Saturday, December 3, 2016

For the Very First Time

So, on Thursday night Drummer Boy and I saw Eric Idle and John Cleeese's two-man show. I intended to write about the experience on Friday, except that my mom was admitted to the hospital with arrythmia, and that kind of became my focus for the last 24 hours.

As it does.
Twenty-four hours and lots of anxiety later, Mom remains in the hospital but apparently is going to be fine. Don't let anyone tell you differently, it sucks when your parents get old. It's awesome when your parents live long enough to be old, but it still sucks when your parents get old.

Yeah. Anyway.

On Thursday, Drummer Boy and I had pretty great tickets to see "John Cleese & Eric Idle: Together Again at Last...for the Very First Time" at the beautiful Majestic Theater in downtown Dallas. Because I decided there was no way we were going to miss our absolutely probably last time to ever see two members of Monty Python performing live ever.

It cost a crap-ton of money, you guys.

And was totally worth it.

Totally. Although it still sucks when
your parents get old.

I love Monty Python. Together, as individuals, I adore them. You know that.

I don't know if I've ever stated here that ever since high school, I've had a huge crush on Eric Idle. I have. And at age 48, I finally had a chance to see my crush live, in person, on stage, in all his elderly English comic glory.

Dream come true. Fucking totally.

As I write this, Cleese & Idle are finishing up the final show of their tour in New Orleans. So if you didn't catch it, screw you forever, it's over.

Quote unquote.
It was a phenomenal show. It was...I don't know, epic, amazing, iconic? It was.

Let me attempt to sum it up in one moment.

In 1984, Monty Python's final film The Meaning of Life screened in Dallas. It was at either the Granada or the Inwood, I don't quite recall (Bestest Friend, who saw it with me, might remember the exact venue).

In any event, we were both in the first blush of Python fanaticism, having been introduced to MP within the last 1-2 years. The chance to see a Python film in its final art-theatre run was a pretty damn Big Deal.

It was genius, you guys.

I have to say that teenage me blushed at "Every Sperm Is Sacred," not to mention the sex education scene. I was young and Catholic, and I couldn't quite believe John Cleese was fucking Connie Booth in the middle of a boys' lesson onscreen.

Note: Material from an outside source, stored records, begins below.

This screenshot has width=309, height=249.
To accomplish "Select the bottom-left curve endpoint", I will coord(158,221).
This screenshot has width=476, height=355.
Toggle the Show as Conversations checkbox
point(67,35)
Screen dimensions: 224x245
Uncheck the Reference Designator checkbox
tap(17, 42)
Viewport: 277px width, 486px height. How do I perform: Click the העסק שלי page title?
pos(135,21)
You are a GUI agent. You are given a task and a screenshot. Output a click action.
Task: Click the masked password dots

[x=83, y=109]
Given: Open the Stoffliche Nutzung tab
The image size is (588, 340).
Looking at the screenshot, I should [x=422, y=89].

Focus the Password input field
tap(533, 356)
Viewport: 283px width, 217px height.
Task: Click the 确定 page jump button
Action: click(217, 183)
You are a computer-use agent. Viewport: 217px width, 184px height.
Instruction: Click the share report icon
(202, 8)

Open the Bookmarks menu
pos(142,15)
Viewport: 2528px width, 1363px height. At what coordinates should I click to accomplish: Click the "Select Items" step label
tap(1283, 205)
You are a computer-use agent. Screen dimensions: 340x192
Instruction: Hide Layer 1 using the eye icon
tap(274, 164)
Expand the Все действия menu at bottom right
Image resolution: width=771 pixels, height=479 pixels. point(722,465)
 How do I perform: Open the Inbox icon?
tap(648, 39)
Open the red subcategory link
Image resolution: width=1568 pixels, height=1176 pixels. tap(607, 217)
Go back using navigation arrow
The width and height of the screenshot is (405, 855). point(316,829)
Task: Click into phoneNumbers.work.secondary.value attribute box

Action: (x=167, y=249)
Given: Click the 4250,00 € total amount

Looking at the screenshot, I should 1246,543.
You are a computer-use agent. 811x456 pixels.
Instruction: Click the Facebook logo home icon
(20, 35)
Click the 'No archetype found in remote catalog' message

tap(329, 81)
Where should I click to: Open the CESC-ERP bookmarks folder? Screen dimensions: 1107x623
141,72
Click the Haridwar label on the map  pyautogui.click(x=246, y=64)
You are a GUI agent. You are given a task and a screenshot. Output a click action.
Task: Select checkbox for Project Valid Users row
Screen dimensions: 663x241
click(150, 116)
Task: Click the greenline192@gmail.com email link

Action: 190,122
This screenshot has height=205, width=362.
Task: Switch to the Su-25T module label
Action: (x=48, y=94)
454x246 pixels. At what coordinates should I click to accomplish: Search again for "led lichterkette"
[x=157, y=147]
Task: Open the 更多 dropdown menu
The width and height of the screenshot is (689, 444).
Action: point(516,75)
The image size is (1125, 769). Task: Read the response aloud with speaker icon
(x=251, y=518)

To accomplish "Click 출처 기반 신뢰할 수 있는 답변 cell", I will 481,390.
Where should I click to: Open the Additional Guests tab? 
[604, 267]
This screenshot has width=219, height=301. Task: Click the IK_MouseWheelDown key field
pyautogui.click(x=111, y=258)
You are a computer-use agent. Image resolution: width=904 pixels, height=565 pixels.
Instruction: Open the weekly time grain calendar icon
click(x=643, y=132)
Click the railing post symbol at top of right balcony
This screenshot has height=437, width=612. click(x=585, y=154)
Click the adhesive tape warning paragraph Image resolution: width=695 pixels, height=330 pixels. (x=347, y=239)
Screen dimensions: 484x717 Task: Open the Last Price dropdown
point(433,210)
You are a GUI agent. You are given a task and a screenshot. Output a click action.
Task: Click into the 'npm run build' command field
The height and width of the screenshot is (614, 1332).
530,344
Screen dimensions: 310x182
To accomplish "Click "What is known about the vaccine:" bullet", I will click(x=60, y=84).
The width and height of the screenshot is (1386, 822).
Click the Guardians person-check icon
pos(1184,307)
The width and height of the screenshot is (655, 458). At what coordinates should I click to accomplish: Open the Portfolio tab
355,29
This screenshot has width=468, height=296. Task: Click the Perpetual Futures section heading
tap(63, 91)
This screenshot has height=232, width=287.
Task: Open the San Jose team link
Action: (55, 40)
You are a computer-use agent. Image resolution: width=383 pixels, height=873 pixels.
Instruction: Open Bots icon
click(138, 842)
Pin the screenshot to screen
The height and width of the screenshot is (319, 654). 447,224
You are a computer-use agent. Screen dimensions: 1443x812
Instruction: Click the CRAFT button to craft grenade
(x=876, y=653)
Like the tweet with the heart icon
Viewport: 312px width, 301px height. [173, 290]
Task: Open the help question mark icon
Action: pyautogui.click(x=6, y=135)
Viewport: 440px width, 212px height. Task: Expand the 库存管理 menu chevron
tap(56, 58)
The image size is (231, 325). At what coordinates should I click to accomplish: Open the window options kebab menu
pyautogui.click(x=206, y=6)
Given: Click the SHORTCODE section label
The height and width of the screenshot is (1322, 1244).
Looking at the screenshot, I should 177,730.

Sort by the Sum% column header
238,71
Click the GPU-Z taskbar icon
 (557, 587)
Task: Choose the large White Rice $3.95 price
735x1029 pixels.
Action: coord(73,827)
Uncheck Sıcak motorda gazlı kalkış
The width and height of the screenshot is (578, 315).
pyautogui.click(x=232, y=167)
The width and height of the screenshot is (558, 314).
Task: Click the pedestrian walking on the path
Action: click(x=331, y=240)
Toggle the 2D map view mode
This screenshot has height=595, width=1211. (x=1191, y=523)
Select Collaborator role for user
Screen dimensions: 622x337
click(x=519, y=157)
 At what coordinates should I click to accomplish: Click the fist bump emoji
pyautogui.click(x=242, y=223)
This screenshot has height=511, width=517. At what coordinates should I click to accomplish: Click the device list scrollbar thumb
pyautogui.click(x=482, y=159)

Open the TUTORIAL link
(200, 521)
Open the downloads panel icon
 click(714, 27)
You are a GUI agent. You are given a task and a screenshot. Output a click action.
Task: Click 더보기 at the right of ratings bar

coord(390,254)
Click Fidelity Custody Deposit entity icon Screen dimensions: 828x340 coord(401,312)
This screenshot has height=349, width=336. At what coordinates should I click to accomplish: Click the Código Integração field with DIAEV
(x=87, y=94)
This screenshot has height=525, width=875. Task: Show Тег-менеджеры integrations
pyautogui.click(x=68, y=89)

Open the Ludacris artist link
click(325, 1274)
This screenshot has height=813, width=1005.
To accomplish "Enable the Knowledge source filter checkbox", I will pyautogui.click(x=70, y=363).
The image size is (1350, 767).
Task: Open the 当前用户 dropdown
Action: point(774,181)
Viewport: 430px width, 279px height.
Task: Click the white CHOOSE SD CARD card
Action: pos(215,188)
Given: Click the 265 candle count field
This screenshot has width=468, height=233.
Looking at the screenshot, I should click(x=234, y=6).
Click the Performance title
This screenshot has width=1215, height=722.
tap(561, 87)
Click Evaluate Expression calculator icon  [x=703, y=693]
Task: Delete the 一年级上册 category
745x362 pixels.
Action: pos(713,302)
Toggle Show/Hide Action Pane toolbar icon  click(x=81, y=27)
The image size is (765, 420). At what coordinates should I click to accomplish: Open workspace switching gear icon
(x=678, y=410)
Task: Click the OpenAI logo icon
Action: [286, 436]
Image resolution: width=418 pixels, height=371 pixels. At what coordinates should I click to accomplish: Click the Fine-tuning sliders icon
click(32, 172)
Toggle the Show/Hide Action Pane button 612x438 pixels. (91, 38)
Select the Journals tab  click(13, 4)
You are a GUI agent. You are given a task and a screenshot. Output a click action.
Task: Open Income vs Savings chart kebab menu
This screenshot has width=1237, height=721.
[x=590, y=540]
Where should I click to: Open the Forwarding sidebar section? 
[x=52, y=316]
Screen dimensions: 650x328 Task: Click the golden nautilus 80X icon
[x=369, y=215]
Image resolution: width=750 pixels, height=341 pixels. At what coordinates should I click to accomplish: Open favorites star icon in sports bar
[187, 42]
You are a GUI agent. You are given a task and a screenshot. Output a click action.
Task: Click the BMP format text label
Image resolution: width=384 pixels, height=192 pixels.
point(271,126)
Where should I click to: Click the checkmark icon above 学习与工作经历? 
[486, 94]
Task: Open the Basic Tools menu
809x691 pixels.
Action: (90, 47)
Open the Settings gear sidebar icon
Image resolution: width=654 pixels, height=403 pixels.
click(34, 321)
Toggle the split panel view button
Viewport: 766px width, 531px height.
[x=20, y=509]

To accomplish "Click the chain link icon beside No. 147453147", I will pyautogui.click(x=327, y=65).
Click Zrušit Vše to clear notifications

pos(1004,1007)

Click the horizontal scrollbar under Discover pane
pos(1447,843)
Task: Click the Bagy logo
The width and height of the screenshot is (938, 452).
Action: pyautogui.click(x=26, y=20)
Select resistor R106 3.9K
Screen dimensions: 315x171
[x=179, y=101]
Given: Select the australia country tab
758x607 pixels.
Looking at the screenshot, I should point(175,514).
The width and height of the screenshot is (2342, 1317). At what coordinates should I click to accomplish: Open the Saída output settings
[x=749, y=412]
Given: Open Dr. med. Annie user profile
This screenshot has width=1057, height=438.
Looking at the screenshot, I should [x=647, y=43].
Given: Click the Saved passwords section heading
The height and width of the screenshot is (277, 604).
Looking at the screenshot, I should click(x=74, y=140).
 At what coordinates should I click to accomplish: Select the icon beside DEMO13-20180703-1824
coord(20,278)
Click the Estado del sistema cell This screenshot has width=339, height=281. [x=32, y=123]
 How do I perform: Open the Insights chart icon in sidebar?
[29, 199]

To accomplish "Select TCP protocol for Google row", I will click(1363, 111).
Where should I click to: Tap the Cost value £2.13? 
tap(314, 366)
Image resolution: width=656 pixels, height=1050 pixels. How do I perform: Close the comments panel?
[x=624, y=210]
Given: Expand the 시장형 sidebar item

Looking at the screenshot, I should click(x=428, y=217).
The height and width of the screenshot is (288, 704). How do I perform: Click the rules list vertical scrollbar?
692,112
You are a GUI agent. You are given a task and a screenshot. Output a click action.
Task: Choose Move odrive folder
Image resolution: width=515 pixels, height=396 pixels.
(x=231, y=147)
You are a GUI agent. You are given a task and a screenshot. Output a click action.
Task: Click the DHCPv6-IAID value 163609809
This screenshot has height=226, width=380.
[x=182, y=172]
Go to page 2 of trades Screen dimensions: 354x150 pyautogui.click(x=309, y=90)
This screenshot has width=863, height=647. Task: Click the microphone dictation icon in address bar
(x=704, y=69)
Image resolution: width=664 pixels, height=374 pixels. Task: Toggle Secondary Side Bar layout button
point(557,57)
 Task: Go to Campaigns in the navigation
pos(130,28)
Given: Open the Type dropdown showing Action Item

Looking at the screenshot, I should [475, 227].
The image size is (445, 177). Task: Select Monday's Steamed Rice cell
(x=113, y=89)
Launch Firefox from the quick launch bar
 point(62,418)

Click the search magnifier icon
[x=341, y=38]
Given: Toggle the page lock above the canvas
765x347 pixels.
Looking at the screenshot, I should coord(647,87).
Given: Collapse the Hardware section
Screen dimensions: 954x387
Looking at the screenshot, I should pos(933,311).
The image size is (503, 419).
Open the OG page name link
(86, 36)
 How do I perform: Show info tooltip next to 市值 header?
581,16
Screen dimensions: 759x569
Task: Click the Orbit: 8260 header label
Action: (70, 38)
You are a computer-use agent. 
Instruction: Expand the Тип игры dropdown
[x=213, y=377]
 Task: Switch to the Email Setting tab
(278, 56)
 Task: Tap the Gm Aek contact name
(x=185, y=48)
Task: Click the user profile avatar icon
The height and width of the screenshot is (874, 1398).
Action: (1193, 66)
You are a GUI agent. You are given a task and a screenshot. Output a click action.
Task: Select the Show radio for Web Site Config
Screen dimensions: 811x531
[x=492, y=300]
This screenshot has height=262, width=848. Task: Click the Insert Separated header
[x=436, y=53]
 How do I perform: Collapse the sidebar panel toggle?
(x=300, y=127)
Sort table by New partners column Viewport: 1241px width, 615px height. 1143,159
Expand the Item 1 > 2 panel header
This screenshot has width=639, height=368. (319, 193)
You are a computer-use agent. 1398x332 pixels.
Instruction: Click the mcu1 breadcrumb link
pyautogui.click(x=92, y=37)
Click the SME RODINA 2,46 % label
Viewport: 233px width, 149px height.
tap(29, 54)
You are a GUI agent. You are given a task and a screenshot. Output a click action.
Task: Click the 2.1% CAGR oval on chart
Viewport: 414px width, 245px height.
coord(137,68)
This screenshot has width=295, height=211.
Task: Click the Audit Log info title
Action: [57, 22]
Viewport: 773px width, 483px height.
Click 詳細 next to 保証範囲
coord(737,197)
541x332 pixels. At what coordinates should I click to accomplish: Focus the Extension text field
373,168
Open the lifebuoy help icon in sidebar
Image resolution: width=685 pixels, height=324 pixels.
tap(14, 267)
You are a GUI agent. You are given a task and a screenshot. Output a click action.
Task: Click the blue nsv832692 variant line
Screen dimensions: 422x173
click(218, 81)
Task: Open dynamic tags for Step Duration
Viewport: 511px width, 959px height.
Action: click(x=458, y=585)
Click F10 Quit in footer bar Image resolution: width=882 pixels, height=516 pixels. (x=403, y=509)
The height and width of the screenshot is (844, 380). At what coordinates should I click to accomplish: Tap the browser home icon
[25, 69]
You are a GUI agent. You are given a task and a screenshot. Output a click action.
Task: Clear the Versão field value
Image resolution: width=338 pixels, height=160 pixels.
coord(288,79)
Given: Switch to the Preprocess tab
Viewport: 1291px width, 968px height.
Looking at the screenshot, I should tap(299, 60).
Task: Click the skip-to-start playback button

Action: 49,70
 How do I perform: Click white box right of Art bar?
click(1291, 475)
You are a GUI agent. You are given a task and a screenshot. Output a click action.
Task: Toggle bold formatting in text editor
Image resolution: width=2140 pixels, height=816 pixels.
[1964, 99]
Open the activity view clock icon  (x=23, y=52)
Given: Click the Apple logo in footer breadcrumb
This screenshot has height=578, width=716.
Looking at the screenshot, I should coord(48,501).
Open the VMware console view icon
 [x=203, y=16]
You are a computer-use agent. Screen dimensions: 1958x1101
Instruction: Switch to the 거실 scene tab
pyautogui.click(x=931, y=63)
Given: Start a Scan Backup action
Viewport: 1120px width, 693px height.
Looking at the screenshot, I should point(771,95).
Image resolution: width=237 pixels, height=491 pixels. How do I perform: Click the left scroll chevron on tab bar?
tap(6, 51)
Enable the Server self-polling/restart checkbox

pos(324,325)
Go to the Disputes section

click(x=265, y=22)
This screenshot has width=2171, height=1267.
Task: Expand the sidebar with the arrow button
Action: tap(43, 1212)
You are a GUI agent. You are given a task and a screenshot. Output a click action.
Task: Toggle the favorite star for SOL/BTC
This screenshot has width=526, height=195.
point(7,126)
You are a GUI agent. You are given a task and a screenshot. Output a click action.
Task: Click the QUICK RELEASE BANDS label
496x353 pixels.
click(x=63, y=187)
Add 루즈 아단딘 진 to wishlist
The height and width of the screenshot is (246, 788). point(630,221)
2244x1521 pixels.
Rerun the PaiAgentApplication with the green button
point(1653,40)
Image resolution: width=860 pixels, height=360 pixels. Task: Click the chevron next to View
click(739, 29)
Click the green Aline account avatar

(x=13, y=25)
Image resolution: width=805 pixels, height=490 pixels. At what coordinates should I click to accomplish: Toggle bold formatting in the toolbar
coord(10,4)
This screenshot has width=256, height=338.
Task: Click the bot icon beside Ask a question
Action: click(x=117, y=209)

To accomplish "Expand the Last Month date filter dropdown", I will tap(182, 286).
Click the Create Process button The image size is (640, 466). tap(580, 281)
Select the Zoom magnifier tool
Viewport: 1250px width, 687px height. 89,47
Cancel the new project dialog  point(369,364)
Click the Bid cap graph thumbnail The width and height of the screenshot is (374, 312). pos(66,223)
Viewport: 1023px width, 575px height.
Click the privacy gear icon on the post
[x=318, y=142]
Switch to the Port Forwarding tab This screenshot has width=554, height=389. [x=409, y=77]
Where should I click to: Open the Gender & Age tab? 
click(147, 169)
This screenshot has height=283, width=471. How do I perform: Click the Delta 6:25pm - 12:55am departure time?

Reagan was President, and sex was EVIL. Just saying.

This was AMERICA, however.
But then...Eric sang "The Universe Song." I adored it. I adored him. I committed every complex numerical lyric of that song to memory and can sing it to this day. And I adore Eric Idle: for Sir Robin in Monty Python and the Holy Grail, for mastermding "The Rutles," and above all for "The Universe Song."

Above all, you guys.
You have to understand that on Thursday night, Eric Idle sang "The Universe Song" to me.


I don't give a shit that there were 1,700 other people in attendance at the Majestic that night.

Eric Idle sang "The Universe Song" to ME.

I will never forget that. He stood onstage, and without even realizing I was there in Row N. Seat 6, he sang his most wondrous composition to me.

Thank you, Eric, thank you.

I'm sure that you'll go back to England and your life of comfort and leisure, and for the rest of your life you'll bask in the knowledge that your fans love and appreciate you.

And that's perfectly OK.

But this fan, here in Dallas - the one with her pathetic little blog who bought tickets for herself and her soulmate - well, we want to thank you and Mr. Cleese for visiting us and making us laugh.

All four of us might die happy that we shared those few hours together.

Life is quite absurd.

And I'm good with that.

THANK YOU, Mssers. Idle and Cleese.


1 comment:

  1. Because my earliest Python memory is a sketch about a man with three buttocks I first heard the phrase "And now for something completely different" from Eric Idle, but it was in either that same episode or another I saw around the same time where I saw "Story Time" for the first time.
    You know the one I mean. And if you don't this should jog your memory: "Old Nick the sea captain was a rough, tough, jolly sort of fellow. He loved the life of the sea, and he loved to hang out down by the pier where the men dressed as ladies."
    It took me a long time to appreciate that it wasn't just the joke itself. It was the way Eric Idle, so young, so earnest, so seemingly innocent, performed it.
    Yeah, I know he only seemed that innocent, and all these years later there's still something childlike about him.